-- Description of the task --
Rewrite the entries starting at the line containing "Task: Click Répondre under okami's comment" and ending at the line containing "Click the iShot", replacing "Instruction" with "Directive" and changing nothing else.
— BEGIN Material —
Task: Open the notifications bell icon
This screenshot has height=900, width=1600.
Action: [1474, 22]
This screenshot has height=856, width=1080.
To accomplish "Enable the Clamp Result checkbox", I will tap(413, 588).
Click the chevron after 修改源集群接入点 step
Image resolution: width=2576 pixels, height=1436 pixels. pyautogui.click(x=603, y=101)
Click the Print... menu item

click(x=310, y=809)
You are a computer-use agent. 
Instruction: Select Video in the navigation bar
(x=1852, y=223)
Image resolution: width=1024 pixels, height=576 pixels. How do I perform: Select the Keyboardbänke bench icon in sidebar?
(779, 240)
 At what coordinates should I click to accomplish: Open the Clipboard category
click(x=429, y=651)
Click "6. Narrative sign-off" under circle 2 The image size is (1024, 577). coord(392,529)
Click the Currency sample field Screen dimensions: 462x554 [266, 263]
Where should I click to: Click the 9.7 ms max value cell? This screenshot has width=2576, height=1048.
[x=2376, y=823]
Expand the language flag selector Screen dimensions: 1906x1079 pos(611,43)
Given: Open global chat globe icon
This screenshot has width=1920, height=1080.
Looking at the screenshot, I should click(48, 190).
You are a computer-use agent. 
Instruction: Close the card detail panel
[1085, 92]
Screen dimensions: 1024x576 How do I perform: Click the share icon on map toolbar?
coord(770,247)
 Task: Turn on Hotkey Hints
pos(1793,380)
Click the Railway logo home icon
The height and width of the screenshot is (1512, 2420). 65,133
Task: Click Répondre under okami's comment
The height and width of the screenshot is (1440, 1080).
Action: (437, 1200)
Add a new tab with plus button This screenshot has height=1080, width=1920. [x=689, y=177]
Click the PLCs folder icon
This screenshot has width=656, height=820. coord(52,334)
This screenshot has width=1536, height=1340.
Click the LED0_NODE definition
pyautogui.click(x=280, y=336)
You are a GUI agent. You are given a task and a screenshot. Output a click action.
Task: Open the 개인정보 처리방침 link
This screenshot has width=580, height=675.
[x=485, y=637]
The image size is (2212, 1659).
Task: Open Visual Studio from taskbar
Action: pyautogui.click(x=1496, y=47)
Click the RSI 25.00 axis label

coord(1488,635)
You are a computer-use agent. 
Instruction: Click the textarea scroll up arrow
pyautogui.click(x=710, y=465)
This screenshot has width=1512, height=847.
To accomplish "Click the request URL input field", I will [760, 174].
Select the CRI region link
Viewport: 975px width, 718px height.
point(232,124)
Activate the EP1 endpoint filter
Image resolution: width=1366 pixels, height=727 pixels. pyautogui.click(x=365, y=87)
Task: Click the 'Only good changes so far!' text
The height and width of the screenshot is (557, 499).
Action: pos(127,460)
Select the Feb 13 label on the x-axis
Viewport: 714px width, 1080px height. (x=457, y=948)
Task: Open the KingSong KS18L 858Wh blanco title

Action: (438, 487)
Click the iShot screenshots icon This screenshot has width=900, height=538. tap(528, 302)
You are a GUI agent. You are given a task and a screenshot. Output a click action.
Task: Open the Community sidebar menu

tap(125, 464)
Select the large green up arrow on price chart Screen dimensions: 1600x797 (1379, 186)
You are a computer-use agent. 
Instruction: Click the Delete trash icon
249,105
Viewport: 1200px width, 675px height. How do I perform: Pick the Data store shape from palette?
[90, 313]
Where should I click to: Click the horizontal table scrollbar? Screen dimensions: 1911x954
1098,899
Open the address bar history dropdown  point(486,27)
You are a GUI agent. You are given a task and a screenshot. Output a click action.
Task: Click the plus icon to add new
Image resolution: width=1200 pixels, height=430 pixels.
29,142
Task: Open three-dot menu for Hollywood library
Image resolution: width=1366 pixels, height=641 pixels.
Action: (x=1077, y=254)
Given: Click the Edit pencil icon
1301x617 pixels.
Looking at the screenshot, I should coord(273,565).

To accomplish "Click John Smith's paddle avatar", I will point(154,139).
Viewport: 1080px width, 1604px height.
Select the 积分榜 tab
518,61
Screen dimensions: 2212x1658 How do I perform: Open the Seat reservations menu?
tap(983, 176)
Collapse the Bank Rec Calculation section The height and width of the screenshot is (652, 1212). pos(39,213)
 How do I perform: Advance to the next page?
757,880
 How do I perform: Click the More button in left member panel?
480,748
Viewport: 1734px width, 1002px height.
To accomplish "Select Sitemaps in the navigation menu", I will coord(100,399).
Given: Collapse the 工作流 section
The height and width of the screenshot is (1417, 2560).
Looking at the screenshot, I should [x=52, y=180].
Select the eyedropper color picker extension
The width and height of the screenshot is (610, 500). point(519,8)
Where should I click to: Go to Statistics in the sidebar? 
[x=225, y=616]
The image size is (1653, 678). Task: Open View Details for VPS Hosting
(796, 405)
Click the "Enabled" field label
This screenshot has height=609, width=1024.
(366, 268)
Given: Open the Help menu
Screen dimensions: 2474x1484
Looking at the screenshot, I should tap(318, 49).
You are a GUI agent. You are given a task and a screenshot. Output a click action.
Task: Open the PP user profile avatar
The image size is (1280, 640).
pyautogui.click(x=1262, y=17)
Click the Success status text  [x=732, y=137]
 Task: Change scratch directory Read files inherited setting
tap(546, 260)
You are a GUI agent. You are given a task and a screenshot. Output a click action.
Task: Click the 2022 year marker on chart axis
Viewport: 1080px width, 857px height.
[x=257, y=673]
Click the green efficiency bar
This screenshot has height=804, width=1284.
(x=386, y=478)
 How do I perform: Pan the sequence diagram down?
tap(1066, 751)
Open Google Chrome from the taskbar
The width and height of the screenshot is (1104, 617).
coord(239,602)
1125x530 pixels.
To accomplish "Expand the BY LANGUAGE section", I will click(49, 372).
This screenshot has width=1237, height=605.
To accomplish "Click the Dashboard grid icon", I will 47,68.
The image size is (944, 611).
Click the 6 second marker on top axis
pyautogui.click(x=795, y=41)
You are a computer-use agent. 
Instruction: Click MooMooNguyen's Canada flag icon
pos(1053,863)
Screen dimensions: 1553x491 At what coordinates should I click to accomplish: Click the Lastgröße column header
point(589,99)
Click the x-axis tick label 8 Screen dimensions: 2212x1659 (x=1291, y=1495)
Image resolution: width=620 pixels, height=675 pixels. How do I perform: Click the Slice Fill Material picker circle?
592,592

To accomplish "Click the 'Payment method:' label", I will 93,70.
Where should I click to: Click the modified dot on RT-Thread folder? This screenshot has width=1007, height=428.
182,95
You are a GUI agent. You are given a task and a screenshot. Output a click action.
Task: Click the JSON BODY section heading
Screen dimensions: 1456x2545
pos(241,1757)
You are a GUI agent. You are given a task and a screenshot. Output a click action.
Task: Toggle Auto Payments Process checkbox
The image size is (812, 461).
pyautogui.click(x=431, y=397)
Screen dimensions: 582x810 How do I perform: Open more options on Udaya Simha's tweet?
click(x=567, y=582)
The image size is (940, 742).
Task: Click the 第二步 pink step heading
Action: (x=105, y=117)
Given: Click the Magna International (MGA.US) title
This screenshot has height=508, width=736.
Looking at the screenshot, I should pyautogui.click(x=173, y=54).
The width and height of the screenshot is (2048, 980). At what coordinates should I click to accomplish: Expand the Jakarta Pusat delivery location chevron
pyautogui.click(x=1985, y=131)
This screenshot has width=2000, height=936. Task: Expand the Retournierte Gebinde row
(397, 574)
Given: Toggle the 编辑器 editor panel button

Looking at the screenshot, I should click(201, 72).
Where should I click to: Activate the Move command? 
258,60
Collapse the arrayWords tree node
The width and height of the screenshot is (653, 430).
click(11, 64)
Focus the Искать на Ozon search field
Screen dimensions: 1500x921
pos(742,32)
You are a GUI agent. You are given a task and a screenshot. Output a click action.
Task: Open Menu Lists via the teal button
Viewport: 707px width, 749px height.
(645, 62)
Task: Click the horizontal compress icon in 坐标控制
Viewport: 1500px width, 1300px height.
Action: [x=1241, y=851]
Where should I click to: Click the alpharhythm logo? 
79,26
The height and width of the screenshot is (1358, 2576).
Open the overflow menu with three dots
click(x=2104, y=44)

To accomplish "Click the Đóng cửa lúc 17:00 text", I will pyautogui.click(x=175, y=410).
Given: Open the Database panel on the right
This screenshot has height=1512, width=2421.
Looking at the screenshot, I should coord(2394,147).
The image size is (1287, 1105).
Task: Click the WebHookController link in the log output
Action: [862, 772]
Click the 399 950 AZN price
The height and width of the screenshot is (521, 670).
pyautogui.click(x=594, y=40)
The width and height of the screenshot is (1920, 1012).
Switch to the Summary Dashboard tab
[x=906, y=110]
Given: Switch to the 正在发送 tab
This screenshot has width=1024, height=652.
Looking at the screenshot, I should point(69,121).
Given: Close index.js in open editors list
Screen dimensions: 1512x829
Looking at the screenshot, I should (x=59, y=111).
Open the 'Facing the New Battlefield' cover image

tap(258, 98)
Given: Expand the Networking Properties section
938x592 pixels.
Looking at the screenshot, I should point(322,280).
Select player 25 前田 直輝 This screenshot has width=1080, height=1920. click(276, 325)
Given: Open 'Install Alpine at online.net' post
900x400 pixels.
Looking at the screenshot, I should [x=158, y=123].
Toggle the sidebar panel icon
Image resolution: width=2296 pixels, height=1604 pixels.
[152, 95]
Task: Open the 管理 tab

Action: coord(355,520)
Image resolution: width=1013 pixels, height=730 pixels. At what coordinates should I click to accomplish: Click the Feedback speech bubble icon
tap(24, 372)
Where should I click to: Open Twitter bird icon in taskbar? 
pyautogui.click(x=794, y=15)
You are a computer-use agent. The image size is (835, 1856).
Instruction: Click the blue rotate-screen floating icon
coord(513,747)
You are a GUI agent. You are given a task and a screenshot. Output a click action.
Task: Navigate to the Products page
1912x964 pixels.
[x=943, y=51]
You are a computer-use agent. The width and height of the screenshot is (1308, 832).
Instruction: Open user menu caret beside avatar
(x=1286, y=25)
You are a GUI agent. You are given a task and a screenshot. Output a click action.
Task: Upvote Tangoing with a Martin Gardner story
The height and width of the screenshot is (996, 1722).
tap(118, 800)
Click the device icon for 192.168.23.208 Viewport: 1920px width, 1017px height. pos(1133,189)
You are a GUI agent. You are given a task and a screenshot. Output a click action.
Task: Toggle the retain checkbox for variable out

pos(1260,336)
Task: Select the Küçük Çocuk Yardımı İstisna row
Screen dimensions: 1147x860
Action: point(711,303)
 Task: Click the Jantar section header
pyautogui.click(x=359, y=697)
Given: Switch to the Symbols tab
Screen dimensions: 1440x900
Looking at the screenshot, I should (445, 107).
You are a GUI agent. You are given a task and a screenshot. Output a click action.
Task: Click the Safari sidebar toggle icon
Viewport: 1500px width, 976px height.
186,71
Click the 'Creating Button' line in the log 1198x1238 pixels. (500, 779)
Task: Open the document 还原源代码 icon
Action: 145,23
— END Material —
-- Output of the task --
Task: Click Répondre under okami's comment
The height and width of the screenshot is (1440, 1080).
Action: (437, 1200)
Add a new tab with plus button This screenshot has height=1080, width=1920. [x=689, y=177]
Click the PLCs folder icon
This screenshot has width=656, height=820. coord(52,334)
This screenshot has width=1536, height=1340.
Click the LED0_NODE definition
pyautogui.click(x=280, y=336)
You are a GUI agent. You are given a task and a screenshot. Output a click action.
Task: Open the 개인정보 처리방침 link
This screenshot has width=580, height=675.
[x=485, y=637]
The image size is (2212, 1659).
Task: Open Visual Studio from taskbar
Action: pyautogui.click(x=1496, y=47)
Click the RSI 25.00 axis label

coord(1488,635)
You are a computer-use agent. 
Directive: Click the textarea scroll up arrow
pyautogui.click(x=710, y=465)
This screenshot has width=1512, height=847.
To accomplish "Click the request URL input field", I will [760, 174].
Select the CRI region link
Viewport: 975px width, 718px height.
point(232,124)
Activate the EP1 endpoint filter
Image resolution: width=1366 pixels, height=727 pixels. pyautogui.click(x=365, y=87)
Task: Click the 'Only good changes so far!' text
The height and width of the screenshot is (557, 499).
Action: pos(127,460)
Select the Feb 13 label on the x-axis
Viewport: 714px width, 1080px height. (x=457, y=948)
Task: Open the KingSong KS18L 858Wh blanco title

Action: (438, 487)
Click the iShot screenshots icon This screenshot has width=900, height=538. tap(528, 302)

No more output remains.